Jerd struggled for a moment and then asked quietly, “Would you ask him, then? I didn’t think to ask the other dragons. It just seemed to me that I should know if she is alive or dead. I should be able to feel it, without help.”

“Are you that close to Veras?” Thymara asked and tried not to let envy creep into her voice.

“I thought I was,” Jerd said quietly. “I thought I was.”

ALISE LOOKED AROUND the circle of dragon keepers. In her hands, she held two broad, thick leaves topped with a piece of partially cooked fish. A mushroom and a tangle of shaggy greenery topped the fish. She balanced a fruit that Thymara had called a “sour pear” on her leg. They’d given her the same share that any other keeper had received. She’d slept alongside them and now ate with them, but she knew that, despite her efforts, she was not one of them. Thymara did not make as much of their differences as the others did, but the girl still deferred to her in a way that kept her at a distance. She felt that Greft resented her, but if she’d had to say why, the only reason she would come up with was that she was not of the Rain Wilds. It made her feel desperately alone.

And being so useless did not make it any easier.

She envied how quickly the others seemed to have adapted and then reacted to their situation. They shifted their lives and responded to recover from the disaster so quickly that she felt both old and inflexible in comparison. And they spoke so little of their losses. Jerd wept, but she did not endlessly rant. The calm the keepers showed seemed almost unnatural. She wondered if it was the response of people who had grown up with near disaster at every turn. Quakes were not a rarity to them, any more than they were to the people of Bingtown. But all knew that in the Rain Wilds, quakes were more dangerous. So many of the Rain Wilders worked underground, salvaging Elderling artifacts as they unearthed the buried halls and chambers of the ancient cities. Cave-ins and collapses were sometimes triggered by quakes; had the keepers been inured to loss from an early age?

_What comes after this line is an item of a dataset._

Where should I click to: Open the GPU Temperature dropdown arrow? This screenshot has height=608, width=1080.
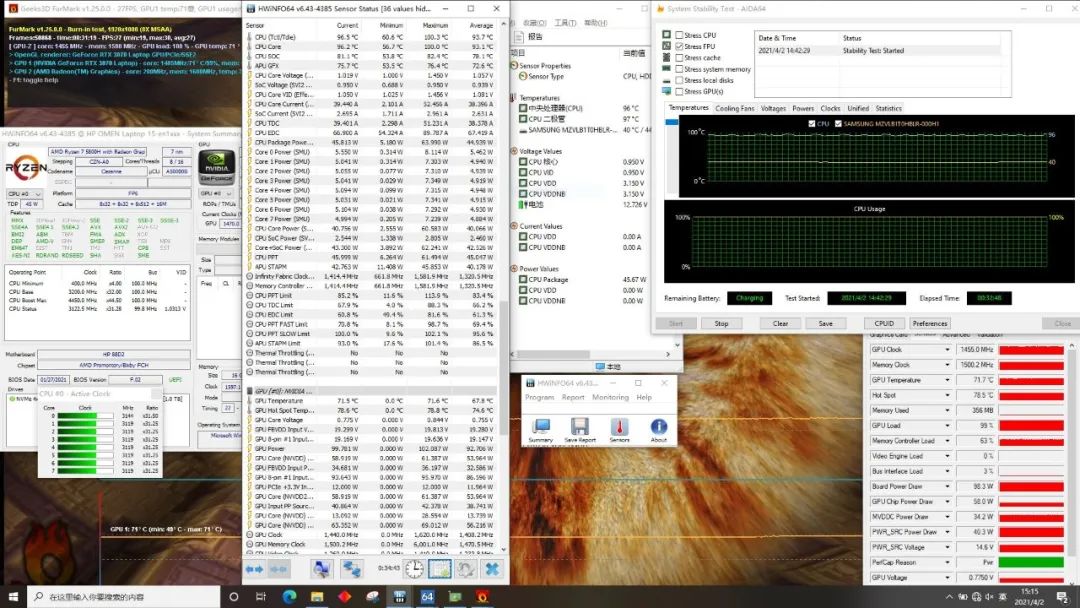click(946, 380)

She wished they had been less reticent. She wanted to howl at the moon, to shake and rant, to weep hopelessly and fall apart. She longed to talk about the Tarman and Captain Leftrin, to ask if they thought the ship had survived, to ask if they expected the captain to come searching. As if talking about rescue could make it a reality! It would have been strangely comforting to discuss it all, over and over. Yet in the face of all these youngsters simply dealing with this disaster, how could she?

She picked the steaming fish apart with her fingers and ate it with bites of the mushroom and strands of the onion-moss. It did, indeed, have the flavor of onions. When she finished, she ate the “plate” it had been served on. The bread leaf was untrue to its name; there was nothing of “bread” about it. It was thick and starchy and crisp, but to her palate, unmistakably vegetable. When she finished it, she was still hungry. The sour pear at least helped her with her thirst. Despite its wrinkled skin, the fruit was juicy. She ate it right down to its core and only wished there was more.